-
Nota della redazione:
proponiamo qui di
seguito i passaggi più significativi dell'intervento della
storica Irene Bolzon, autrice del libro "Repressione
antipartigiana in Friuli. La caserma Piave di Palmanova e i processi
del dopoguerra"- ed. KappaVu |
E' opportuno
inquadrare il contesto in cui ha luogo la vicenda della Caserma
Piave di Palmanova. Ci troviamo in un Friuli che è il
cuore della zona di operazione Litorale Adriatico,
un'area amministrativa sottoposta direttamente alle autorità
germaniche che si estendeva dalla provincia di Udine a quelle
di Trieste, Gorizia, Lubiana, Fiume e Pola.
E' una storia che si svolge nella Bassa friulana e che vede nella
primavera del '44 un fiorire interessante di esperienze resistenziali.

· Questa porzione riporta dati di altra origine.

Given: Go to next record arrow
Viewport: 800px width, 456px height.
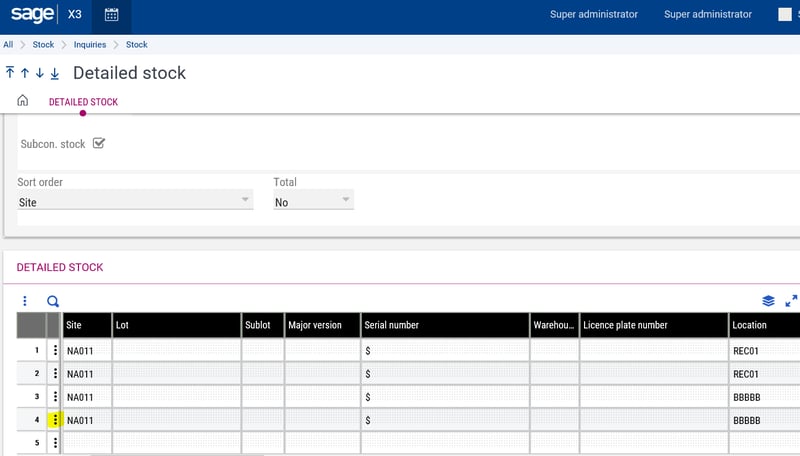Looking at the screenshot, I should [40, 73].
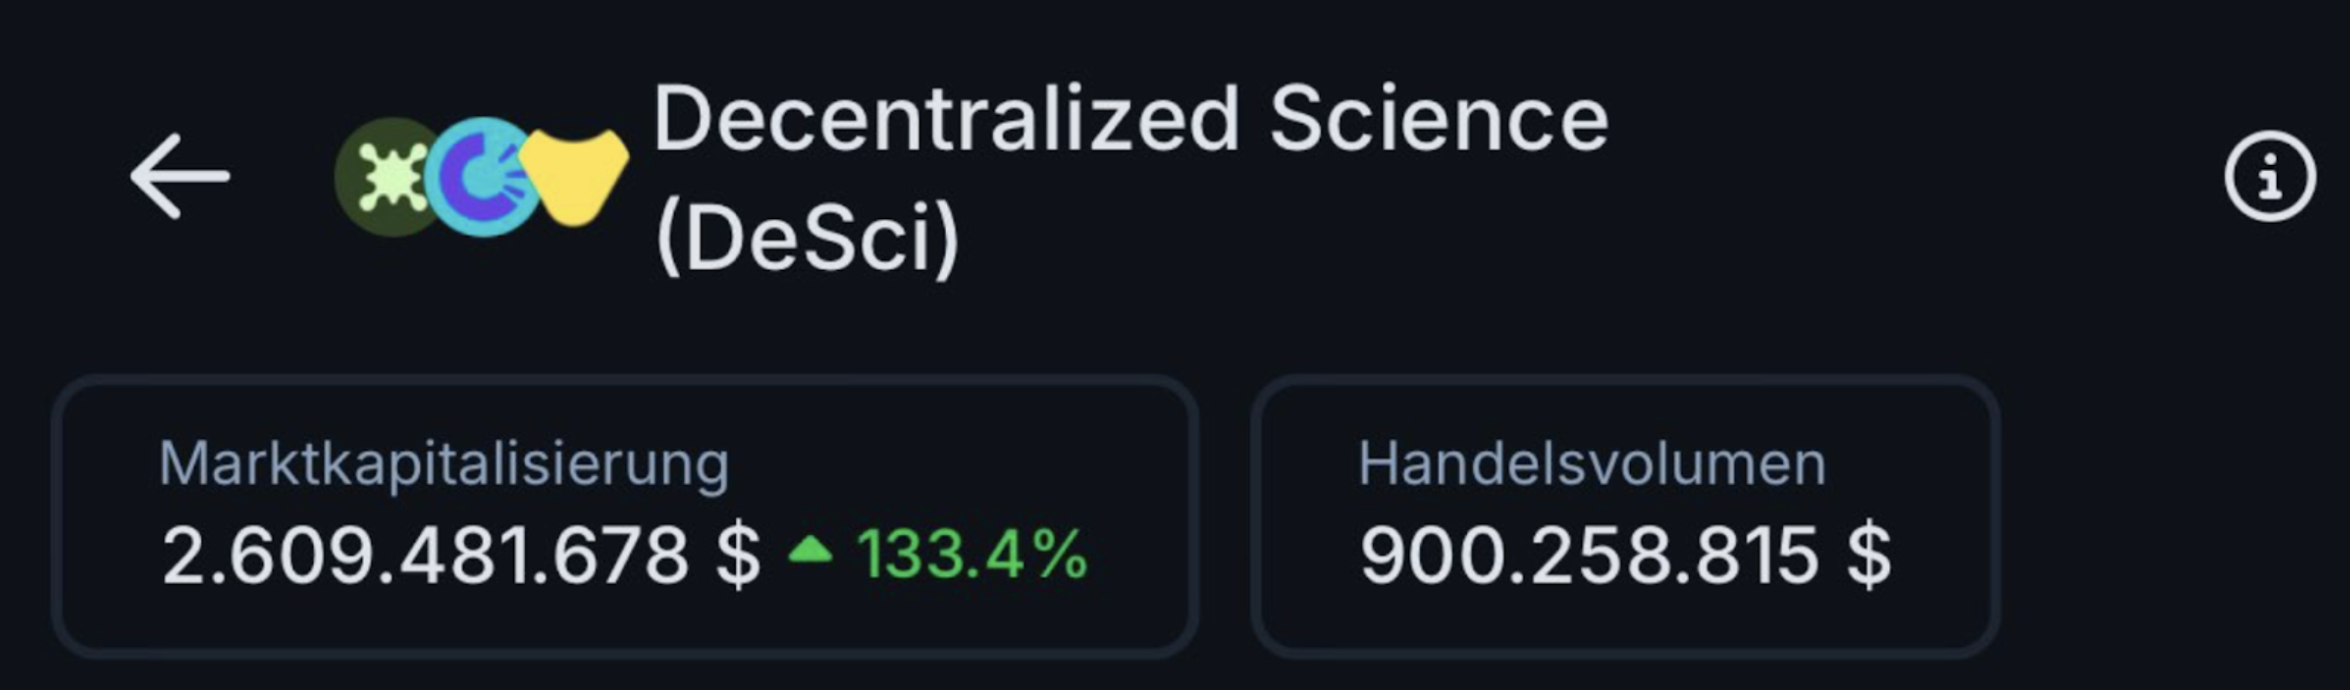
Task: Select the blue circular coin icon
Action: (x=482, y=177)
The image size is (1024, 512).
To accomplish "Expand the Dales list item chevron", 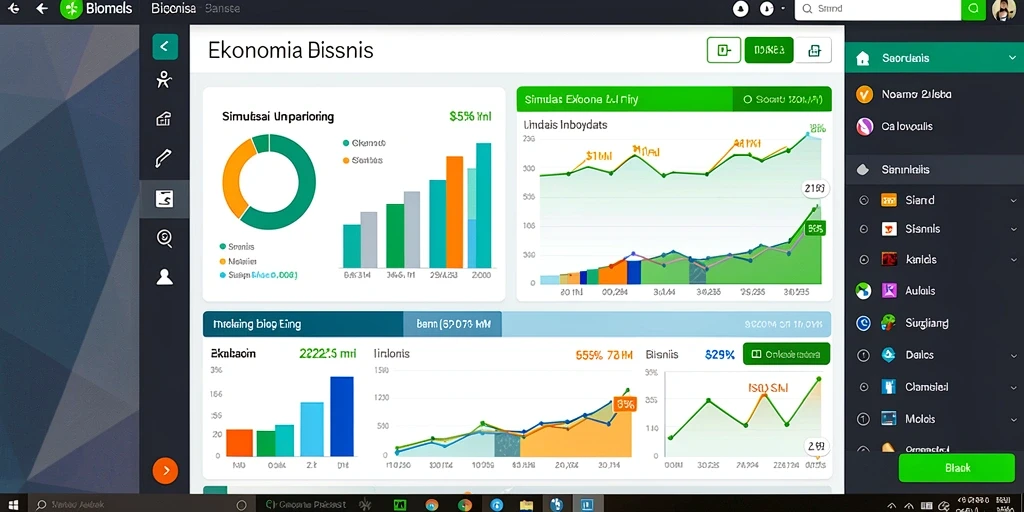I will [1013, 355].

Qui opera l'intendenza Montes che, fondata da Silvio
Marcuzzi (nome di battaglia Montes) ha il compito
di approvvigionare la resistenza in montagna raccogliendo cibo
e vettovaglie in pianura. Una esperienza, la più grande
del suo genere in Nord Italia, che merita molta attenzione per
il particolare contesto in cui si è sviluppata. Attorno
alla intendenza operano i GAP, squadre formate da pochi uomini
che conducono una sorta di guerriglia urbana contro i quadri
militari occupanti e che svolgono anche una importante azione
di intelligence. Nella zona opera anche un comando
unificato Osoppo-Garibaldi. Il comando della polizia segreta
germanica decide di rimettere mano all'impianto repressivo per
riprendere il controllo del territorio e istituisce in Regione
4 centri per la repressione del movimento di resistenza: uno
a Villa Giacomelli a Pradamano, uno a Pradamano, uno in via Cairoli
a Udine, uno a Tolmezzo e uno, il più importante, presso
la Caserma Piave di Palmanova. Quest'ultimo lavorerà con
sinistra efficienza dal settembre del 1944 fino ai
primi giorni dell'aprile 1945.
Il
centro di Palmanova appena costituito, anche se formalmente sottoposto
all'autorità tedesca, sarà organizzato e guidato
da Odorico Borsatti, un giovane di Pola inserito nelle SS, che
a capo di un gruppo a cavallo di SS volontarie italiane e tedesche
sarà ospitato nella Caserma Piave. Per capire l'importanza
di questo centro dobbiamo ricordare che dal novembre del 1944
all'aprile del 1945 furono registrati in questa struttura oltre
500 prigionieri e di questi 113 morirono per tentata fuga. Questa
dicitura nasconde la vera causa della morte: fucilazione arbitraria
o morte a seguito di torture e violenze. Un dato parziale che
emerge dalla lettura di registri interni trovati in modo avventuroso
nei giorni della Liberazione che non tiene conto delle persone
che sono state uccise durante le operazioni sul territorio e
che non passarono quindi per la caserma. Una struttura efficiente
al centro di una struttura reticolare con diversi distaccamenti,
il più importante a Muzzana, che supportano il centro
di Palmanova. La stessa Banda Collotti da Trieste si sposta nella
Bassa per collaborare a diverse operazioni contro la Resistenza.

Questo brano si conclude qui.